# AIM OF THE EXERCISE
For the data below, give the number of lines that include the word "will" and nothing else.

Dataset items:
# # # #

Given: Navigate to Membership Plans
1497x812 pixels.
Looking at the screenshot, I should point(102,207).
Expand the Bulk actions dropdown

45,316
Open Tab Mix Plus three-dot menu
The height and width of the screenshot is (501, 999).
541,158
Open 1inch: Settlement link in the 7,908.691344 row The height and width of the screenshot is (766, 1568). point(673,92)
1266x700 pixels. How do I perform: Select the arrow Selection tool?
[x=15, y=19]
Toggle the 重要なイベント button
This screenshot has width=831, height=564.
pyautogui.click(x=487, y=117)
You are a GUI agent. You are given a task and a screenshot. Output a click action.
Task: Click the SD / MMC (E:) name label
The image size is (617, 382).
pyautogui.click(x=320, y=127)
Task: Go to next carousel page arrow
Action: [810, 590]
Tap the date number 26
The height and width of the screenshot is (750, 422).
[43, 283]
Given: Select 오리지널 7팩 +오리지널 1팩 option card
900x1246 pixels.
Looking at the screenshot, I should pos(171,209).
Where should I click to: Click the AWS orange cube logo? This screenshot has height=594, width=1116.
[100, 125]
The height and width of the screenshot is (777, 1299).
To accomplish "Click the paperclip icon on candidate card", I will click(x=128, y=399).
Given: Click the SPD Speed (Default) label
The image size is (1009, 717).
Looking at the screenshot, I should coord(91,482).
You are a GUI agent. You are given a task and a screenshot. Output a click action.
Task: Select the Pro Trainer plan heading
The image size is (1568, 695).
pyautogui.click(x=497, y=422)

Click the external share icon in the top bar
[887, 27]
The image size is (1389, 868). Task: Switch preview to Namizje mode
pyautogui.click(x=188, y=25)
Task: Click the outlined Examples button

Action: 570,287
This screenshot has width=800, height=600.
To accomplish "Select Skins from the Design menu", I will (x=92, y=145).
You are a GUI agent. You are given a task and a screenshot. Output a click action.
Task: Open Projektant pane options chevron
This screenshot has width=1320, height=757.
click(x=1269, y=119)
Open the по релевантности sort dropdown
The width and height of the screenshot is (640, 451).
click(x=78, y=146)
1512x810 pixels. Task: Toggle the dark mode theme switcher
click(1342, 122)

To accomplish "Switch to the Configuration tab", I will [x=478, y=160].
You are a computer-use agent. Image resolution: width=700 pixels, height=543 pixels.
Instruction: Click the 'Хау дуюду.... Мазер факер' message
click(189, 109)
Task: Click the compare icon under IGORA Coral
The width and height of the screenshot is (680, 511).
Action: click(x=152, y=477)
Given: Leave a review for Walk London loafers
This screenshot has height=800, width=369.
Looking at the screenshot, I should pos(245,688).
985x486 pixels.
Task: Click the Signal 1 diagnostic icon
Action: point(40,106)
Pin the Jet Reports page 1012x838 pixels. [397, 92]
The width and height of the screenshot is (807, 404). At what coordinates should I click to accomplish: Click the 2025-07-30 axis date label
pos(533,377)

# # # #

# WRITTEN ANSWER
3